# Goal of the exercise
Retype the material from the line with "Describe the element" up to and including the line with "at that location.", leaving the pictures out of your answer.

# Material provided
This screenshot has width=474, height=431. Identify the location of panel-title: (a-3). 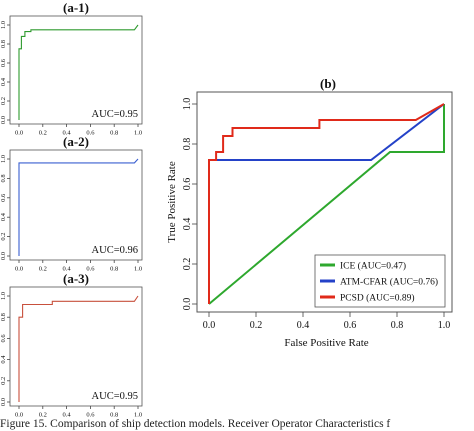
(76, 278).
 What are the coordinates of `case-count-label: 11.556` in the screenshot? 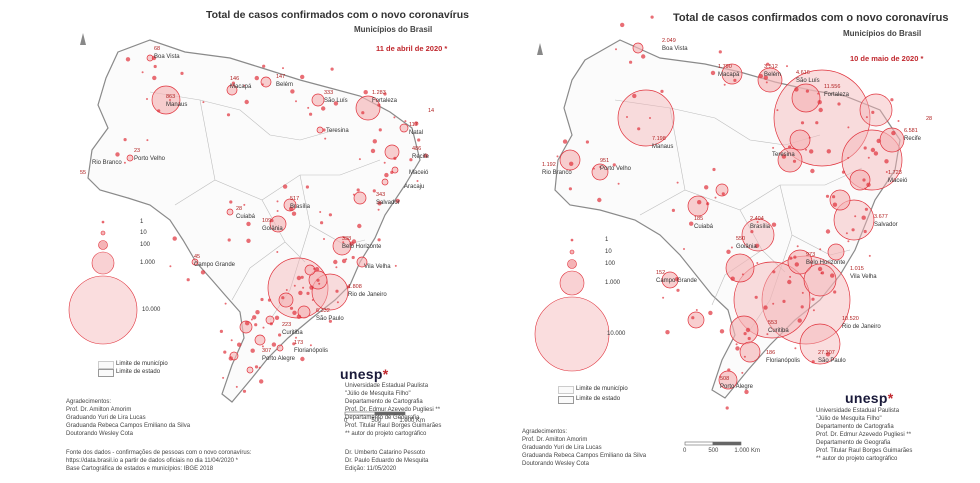 It's located at (832, 87).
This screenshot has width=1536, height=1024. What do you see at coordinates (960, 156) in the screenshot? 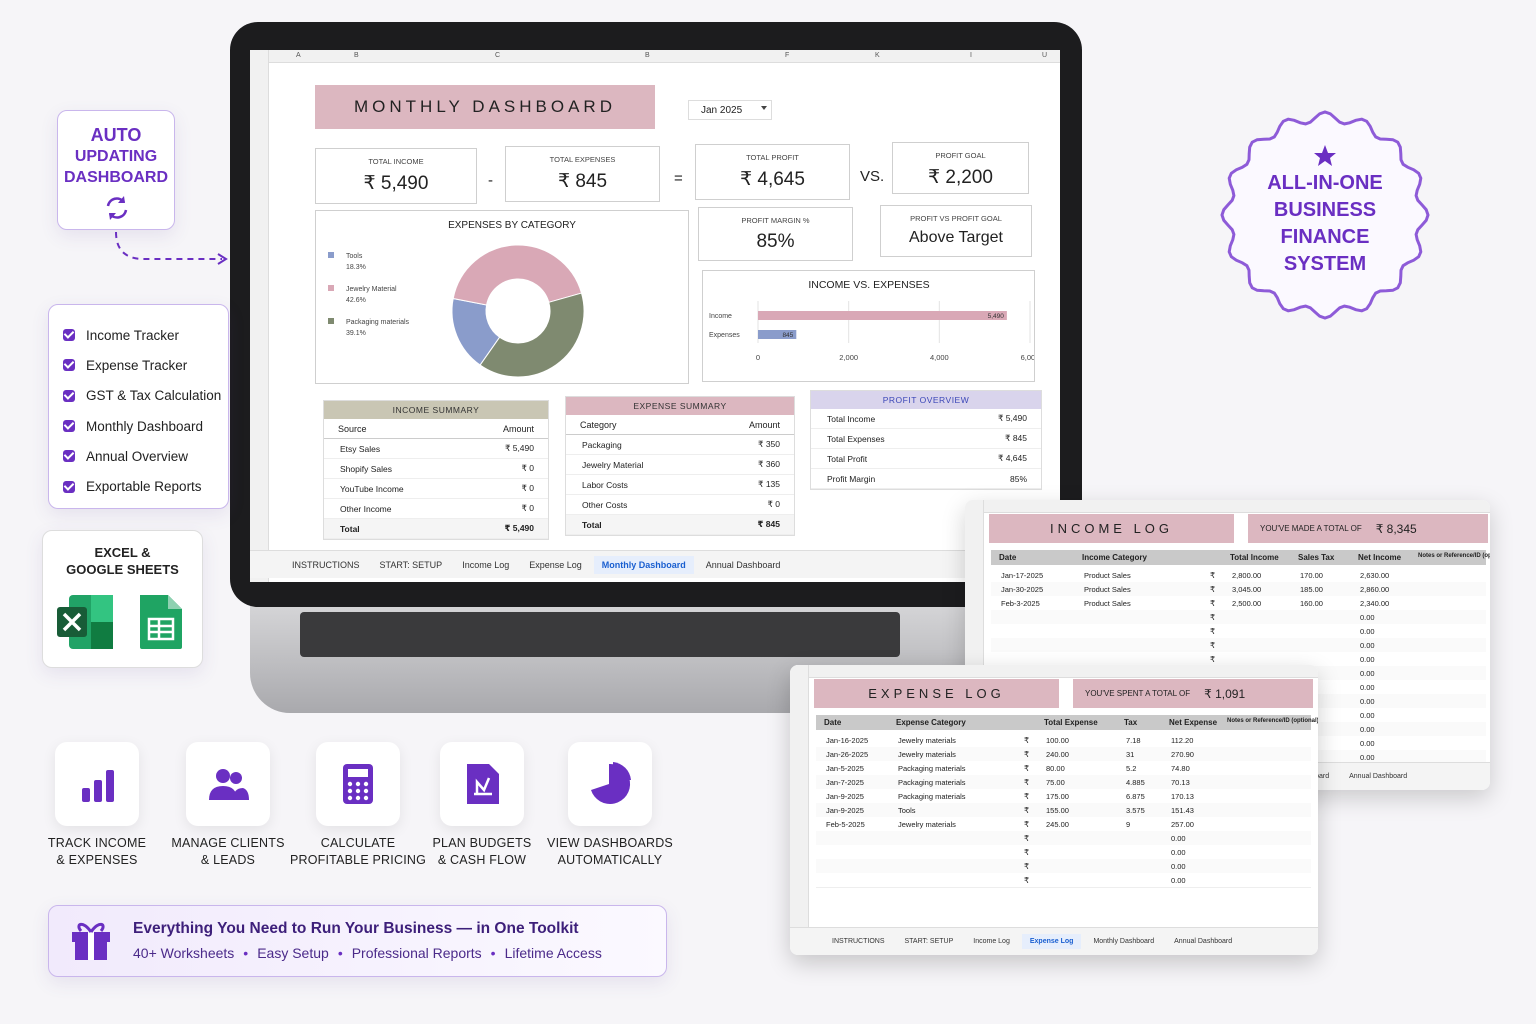
I see `kpi-label: PROFIT GOAL` at bounding box center [960, 156].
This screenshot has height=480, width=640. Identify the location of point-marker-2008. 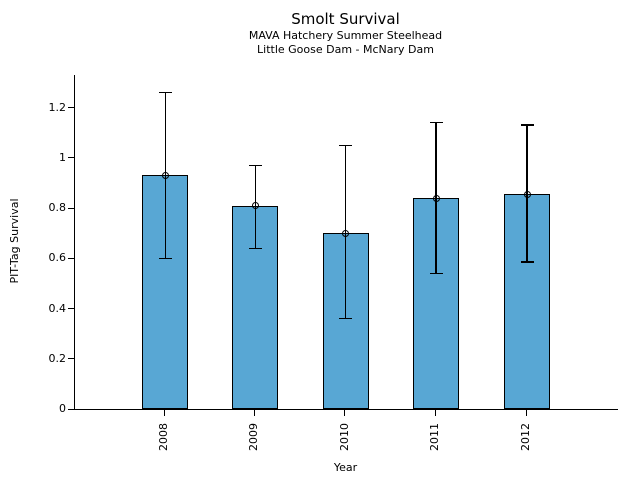
(165, 175).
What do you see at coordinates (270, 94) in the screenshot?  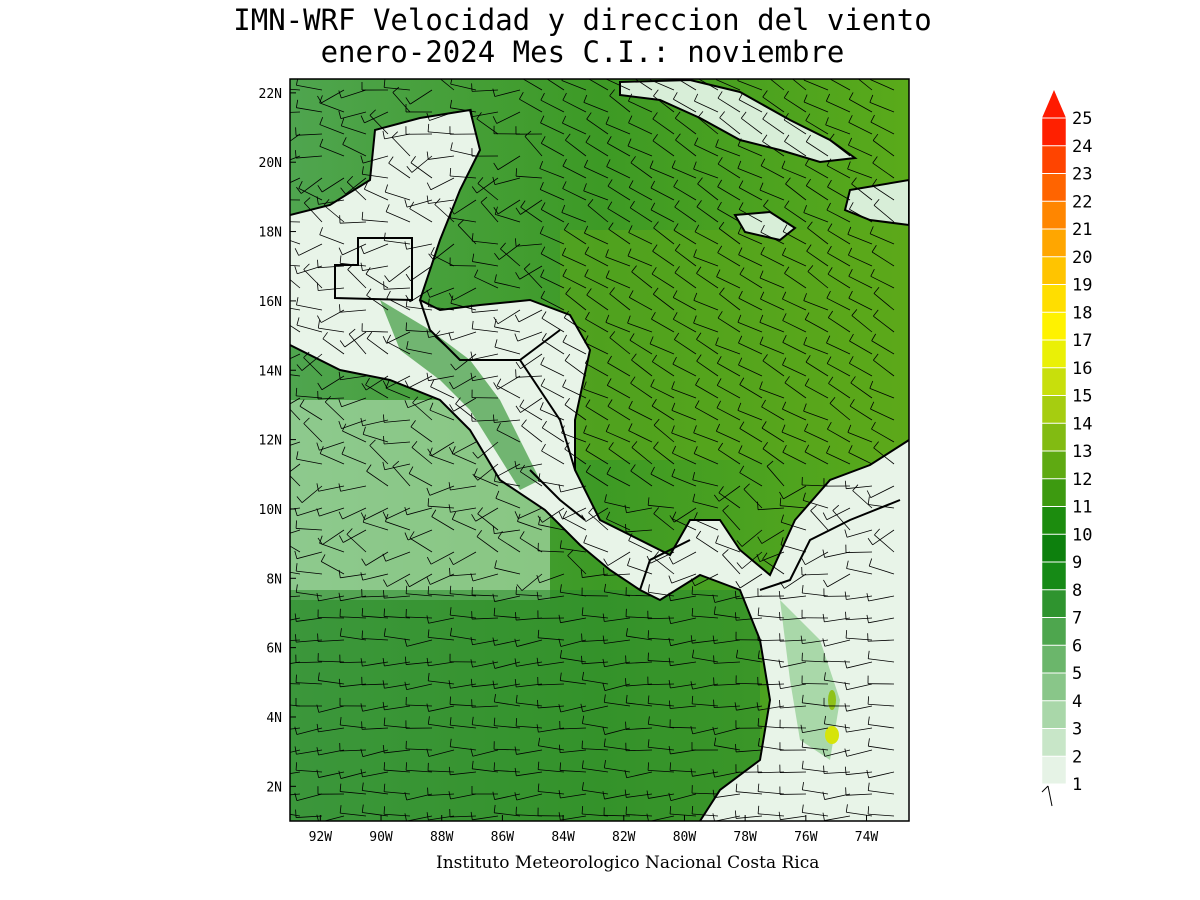 I see `lat-tick-label: 22N` at bounding box center [270, 94].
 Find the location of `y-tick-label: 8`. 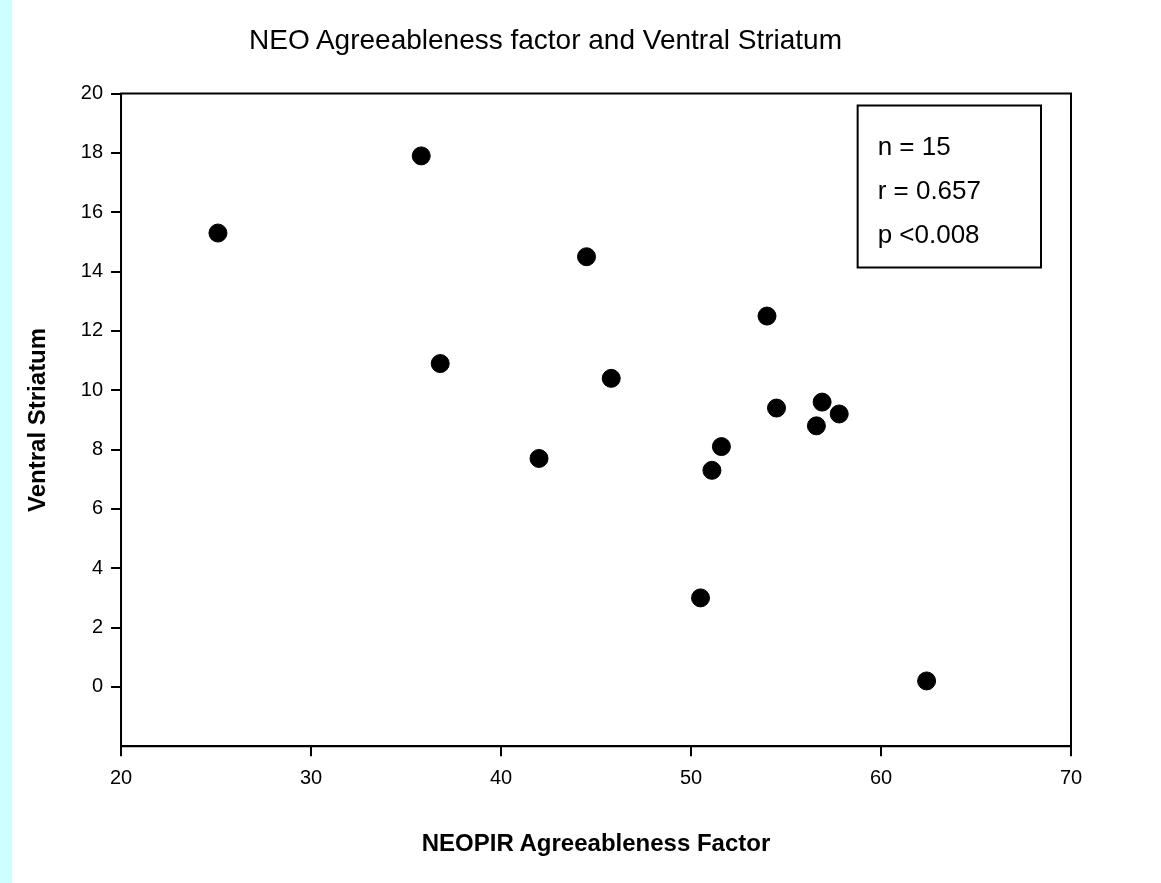

y-tick-label: 8 is located at coordinates (98, 448).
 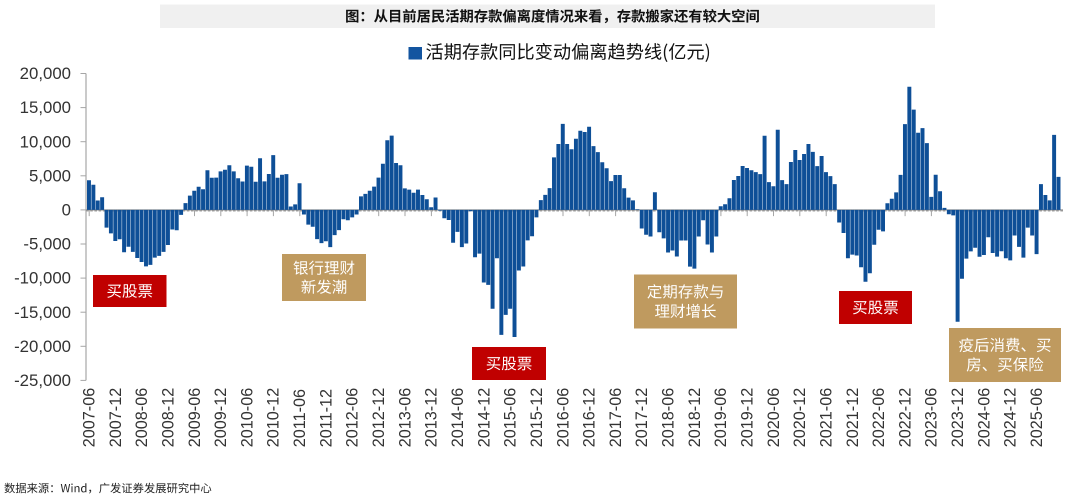 What do you see at coordinates (42, 346) in the screenshot?
I see `svg-text: -20,000` at bounding box center [42, 346].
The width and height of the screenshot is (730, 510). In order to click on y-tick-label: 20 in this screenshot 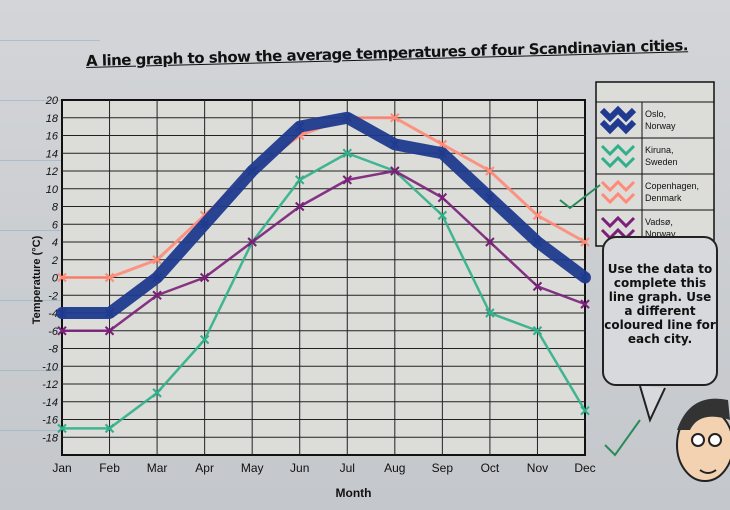, I will do `click(52, 101)`.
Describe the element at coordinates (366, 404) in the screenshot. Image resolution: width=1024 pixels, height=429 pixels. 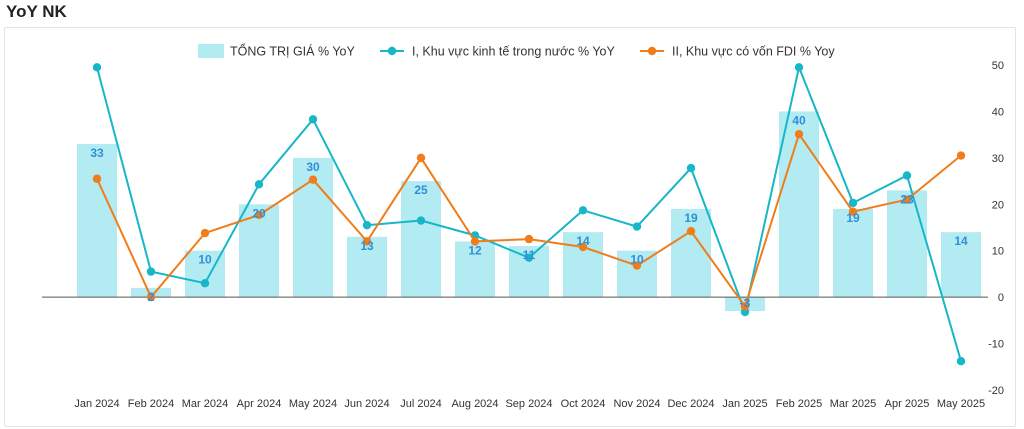
I see `x-tick-label: Jun 2024` at that location.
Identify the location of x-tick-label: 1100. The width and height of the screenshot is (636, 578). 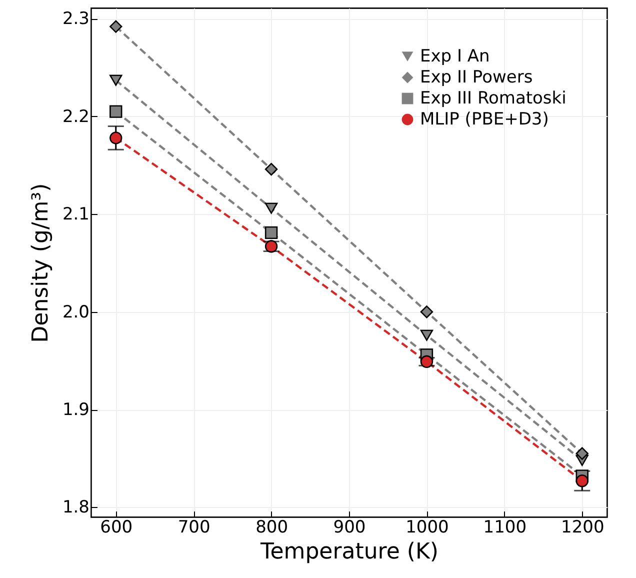
(505, 528).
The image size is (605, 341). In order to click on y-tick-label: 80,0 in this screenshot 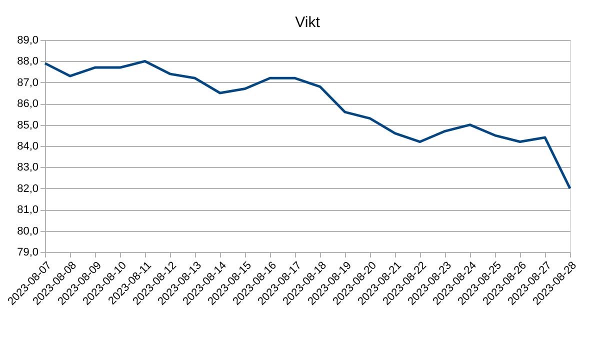, I will do `click(28, 232)`.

# Exercise answer
Describe the element at coordinates (366, 404) in the screenshot. Image resolution: width=1024 pixels, height=429 pixels. 
I see `x-tick-label: Jun 2024` at that location.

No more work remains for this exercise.